Preserved by strata of silt that began accumulating about 385 million years ago on Valentia Island are the footprints of a primitive vertebrate. In waddling along the muddy shoreline of what was then swampland, a creature left prints that later fossilized and, in 1993, were discovered by an undergraduate geology student. The Valentia Island tracks are among the oldest signs of vertebrate life on land.
The shores here have launched livelihoods and leisure pastimes as old as Mug Ruith, if not prehistoric critters. Seine boats are traditional timber crafts that have been used along this coastline for both work and play. The boats hold 12 oarsmen and a coxswain and were commonly used by fisherman in the Iveragh Peninsula, as well as raced. A seine boat regatta is held in Valentia every August.
The seine boats are operated by two men rowing each oar. One pulls the outside of the oar, which is rounded, and guides the motion of the oar. The other pulls the middle of the oar, stopping it at the last minute to prevent both men being hit in the chest with the moving oar. The seine fishing boats were accompanied by similarly-built four-oared pilot boats. The pilot boat would cast out a seine net in an arc, closing into a circle with the seine boat, which would then haul in the net.
Valentia Island’s place in history involves laying cable as well as nets–it is the location of the oldest Atlantic cable stations in the world. According to published accounts, prior to the transatlantic telegraph, American longitude measurements had a 2,800-foot variance with those of Europe. As part of an effort to correctly link longitudes between the U.S. and Europe, Dr. Benjamin A. Gould, Jr. and Mr. A. T. Mosman built a temporary longitude observatory adjacent to the Foilhommerum Cable Station on Valentia, and sought to synchronize longitude observations with Heart’s Content, Newfoundland. After many attempts thwarted by rainy and cloudy days, the first transatlantic longitude signals were exchanged between Foilhommerum and Hearts’s Content on October 24, 1866.
I endured many gloomy and overcast days frustrated by thinking I needed to be “perfect,” rather than realizing I am not an all-knowing druid, I am a human, a condition that will always entail making mistakes.
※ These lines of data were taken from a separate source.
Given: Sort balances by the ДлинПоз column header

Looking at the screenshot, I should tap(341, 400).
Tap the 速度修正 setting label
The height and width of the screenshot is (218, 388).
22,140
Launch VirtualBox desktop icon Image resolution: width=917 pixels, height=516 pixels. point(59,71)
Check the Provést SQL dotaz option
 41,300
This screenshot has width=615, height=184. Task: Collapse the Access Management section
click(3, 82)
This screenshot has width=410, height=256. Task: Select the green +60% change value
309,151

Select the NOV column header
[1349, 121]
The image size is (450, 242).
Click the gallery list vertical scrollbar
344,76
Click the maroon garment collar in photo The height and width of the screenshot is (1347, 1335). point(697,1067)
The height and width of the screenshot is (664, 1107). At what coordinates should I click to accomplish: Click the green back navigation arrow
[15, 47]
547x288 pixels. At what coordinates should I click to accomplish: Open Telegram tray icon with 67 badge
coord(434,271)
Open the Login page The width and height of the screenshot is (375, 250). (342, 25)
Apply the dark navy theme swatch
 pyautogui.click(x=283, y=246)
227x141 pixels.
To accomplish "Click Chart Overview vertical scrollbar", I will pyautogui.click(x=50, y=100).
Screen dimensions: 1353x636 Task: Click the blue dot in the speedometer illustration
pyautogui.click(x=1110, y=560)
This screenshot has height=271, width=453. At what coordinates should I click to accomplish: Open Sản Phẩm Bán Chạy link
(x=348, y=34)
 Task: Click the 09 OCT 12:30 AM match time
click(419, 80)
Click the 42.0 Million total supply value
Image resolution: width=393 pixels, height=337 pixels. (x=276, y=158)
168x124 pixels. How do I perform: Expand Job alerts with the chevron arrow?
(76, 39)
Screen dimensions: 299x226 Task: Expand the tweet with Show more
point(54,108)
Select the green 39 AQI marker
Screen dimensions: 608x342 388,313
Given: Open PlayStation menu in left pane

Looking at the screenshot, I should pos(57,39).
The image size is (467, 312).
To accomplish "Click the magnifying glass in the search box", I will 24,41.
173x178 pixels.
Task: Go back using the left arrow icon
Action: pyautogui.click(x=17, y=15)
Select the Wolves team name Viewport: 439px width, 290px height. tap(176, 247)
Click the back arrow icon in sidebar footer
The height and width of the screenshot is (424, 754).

I have come closer to reaching my own “Heart’s Content” and finding my place in the world through recognizing the undue “Pier pressure” I put on myself. One of the nuggets of wisdom my mother has passed along to me is her definition of humility—remaining teachable. I can’t very well access the joy and wonder of new discoveries if I expect myself to already have all the answers. By accepting I will always be a work-in-progress, I can be comfortable that I have my oar to pull, others have theirs, and together we weave an enduring net of love.